The Historical Nevsky

October 11, 2011

Alexander Nevsky was only 19 when he proved his military genius by defeating invaders from Sweden at the Bettle of Neva in 1240. A heroic figure who led Russian troops against wave after wave of invaders, he remains popular in Russia to this day, twice topping polls of the most popular figures from Russian history. While his deeds sound like the stuff of legend—and he achieved sainthood in 1547—he was a real general whose thrilling victories would challenge any fictional hero for drama.

Born on May 30th, 1220 to the Prince of Vladimir, Alexander was fourth in line and had little chance of inheriting the throne. At the age of 16 he was sent to the city of Novgorod to lead their defense against invaders from Germany, Sweden and the even present Mongols. Following his victory at the river Neva, he was given the surname “Nevsky.” However, his growing power made the boyars (the ruling princes) jealous of him and Nevsky was exiled.

Detail from a 16th century manuscript depicting the life of Nevsky

When the crusading Livonian Knights, a branch of the Teutonic Knights sent from the Holy Roman Empire to spread their brand of religion, invaded Pskov, the boyars realized Nevsky was the only man to lead the defense. In 1241 he defeated the heavily armed and mounted knights on the frozen Lake Peipus, using superior tactics and an army of highly motivated foot soldiers.
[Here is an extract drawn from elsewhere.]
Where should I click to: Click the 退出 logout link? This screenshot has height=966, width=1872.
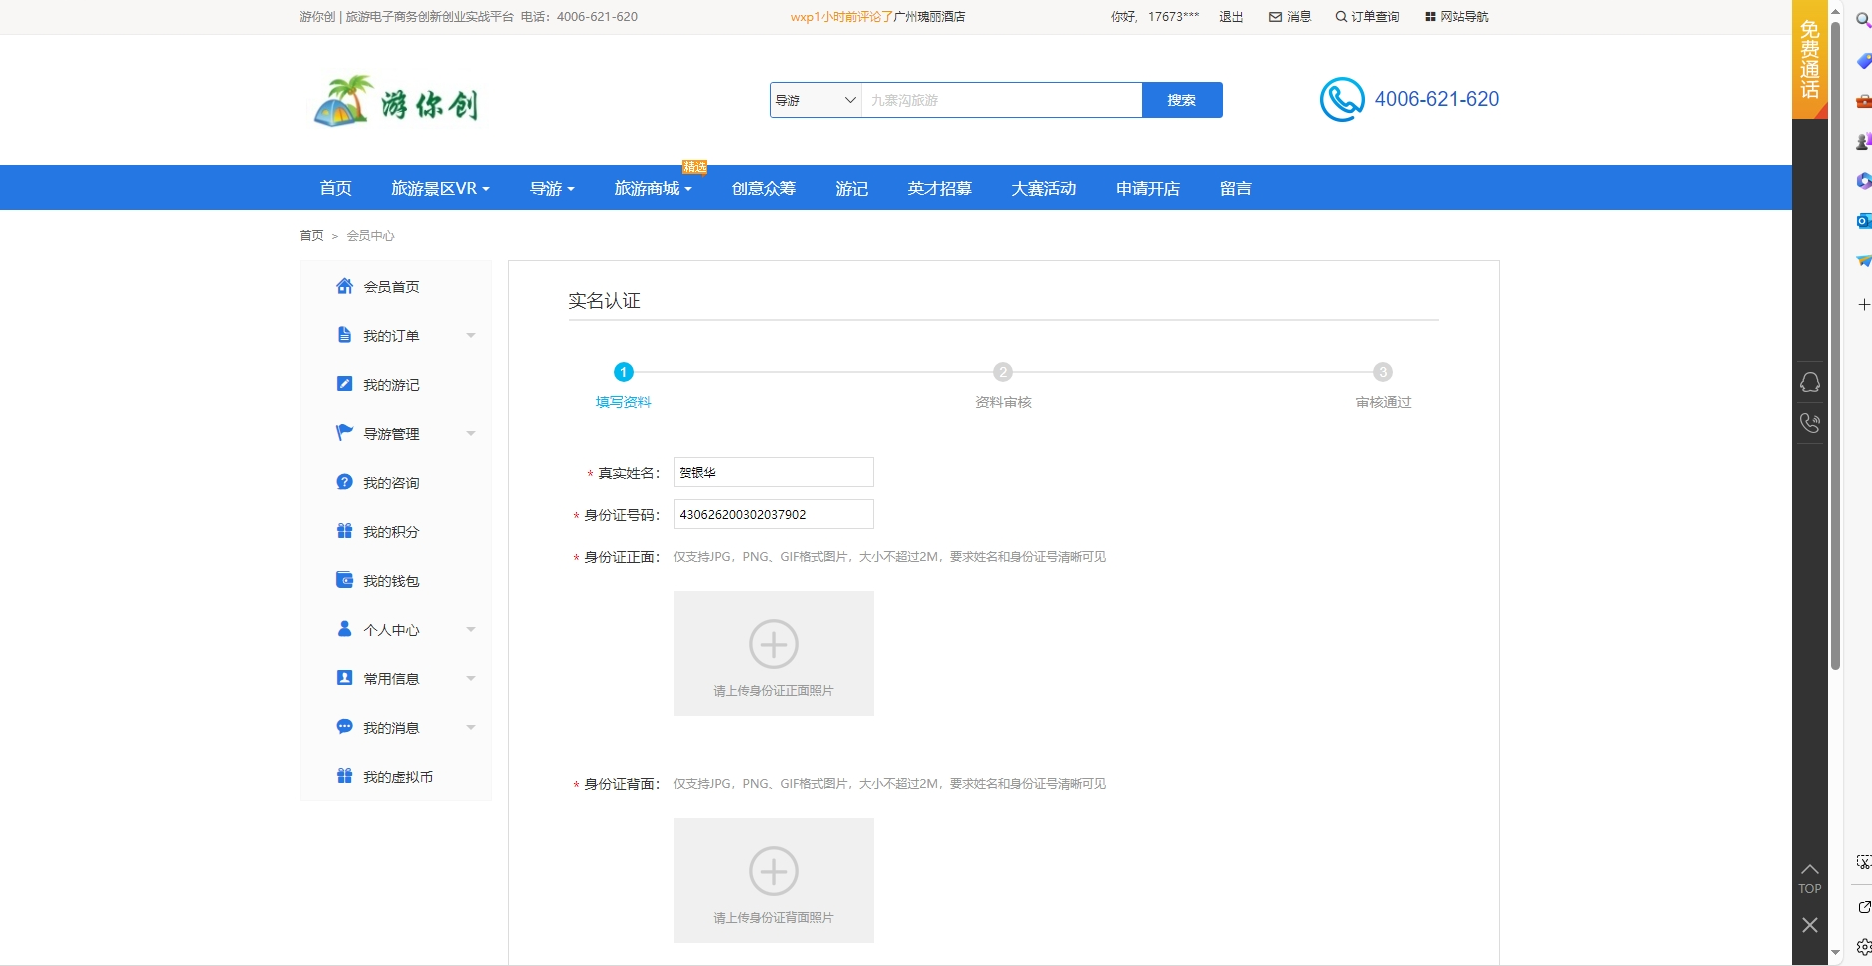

The victory cemented Nevsky’s place as a leader of medieval Russia, and one of the founding fathers of the united country to come. He became Grand Prince, essentially ruler of all Russia, in 1252. Nevsky’s later years showed he was a diplomat as well as a warrior, however, negotiating treaties with Norway and the Mongols to ensure peaceful borders— a move that was only partially successful, as he had to ride out to defeat the Swedes once more in 1256. With the Mongols, he took a more diplomatic tack, paying a tribute and cementing friendly relations to keep the fearsome hordes from wreaking devastation.

Nevsky died in 1263 on the way back from a trip to visit the head of the Mongol empire. He began to be worshiped as a saint soon after his death; his relics are presently in St. Petersburg. The empress Catherine I introduced the Imperial Order of St. Alexander Nevsky as one of the highest decorations in 1725; the Order of Alexander Nevsky was revived by the Soviets in World War II, as a symbol of the struggle with Germany.

As a leader and politician, Nevsky was one of the most important figures in the medieval history of Eastern Europe, and he remains a beloved figure in Russia to this day. His name lives on worldwide through both Sergei Eisenstein’s classic film, and Sergei Prokofiev’s memorable cantata – and soon a graphic novel.